Barry, which was created by Hader and Silicon Valley’s Alec Berg, hints that Barry is in the middle of an abusive relationship with an uncle-like figure who is taking advantage of his ability to murder on command. The show turns a hitman — a character that pop culture often sells us as charming and a master of their environment — into someone who feels like a victim of his environment.
And all Barry wants to do is act. The problem is that, after years of closing himself off emotionally in order to stay professional, he’s completely out of touch with his own feelings or the feelings of others. A scene at the end of the pilot episode shows what happens when Barry opens up to another person to talk about who he is and why he’s miserable. Hader is a revelation here: It’s a portrait of someone who is so unhappy in their own skin that they’re trying to claw their way out by any means necessary.
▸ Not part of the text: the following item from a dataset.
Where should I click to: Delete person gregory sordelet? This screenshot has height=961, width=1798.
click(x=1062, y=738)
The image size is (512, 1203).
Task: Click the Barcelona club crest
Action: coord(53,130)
The other character treats this speech as a joke, a live audition for an acting class. Barry gets in. But no one hears him.
A show about an alienated man trying to reconnect could be painfully trite in 2018, but Barry is able to keep things fresh by focusing on the ways in which certain talents can become a prison. Barry wants to be an actor because it’s the only thing he’s found so far that makes him feel human again. He’s very bad at it. He just wants to stop killing people, dammit, even if it’s the only true talent he’s ever had.
Of course, fame would bring a whole host of problems for someone with a line of dead bodies in their past. Barry seems doomed to fail by the show, and the third episode wastes no time in setting up how high the stakes are for the titular character. Another master assassin is introduced, shown to be a husk of a human being due to his professional life, and is then removed from the show in the saddest, most predictable way possible.
There’s no future for Barry if he can’t get out of his current line of work, and he knows it. It’s a strange jump to get from Hader’s own journey away from live television into a time of relative mental health, to a show where the lead character has to find the strength to make the same journey without the talent to do so. Hader was fine after SNL because he can write, act and direct. Barry is looking for an escape hatch in an area where he has less than zero talent.
Did I mention the show is relentlessly funny? These themes are mined for laughs in a way that feels desperate, because if there wasn’t anything to laugh at, all these people would be screaming, all the time. This is the only show I can think where an existential hitman is forced to act in a horrible recreation of Gary Oldman’s biggest scene in True Romance.
If you’re not watching it, start. Barry’s first season is currently airing on HBO, and the show has already been renewed.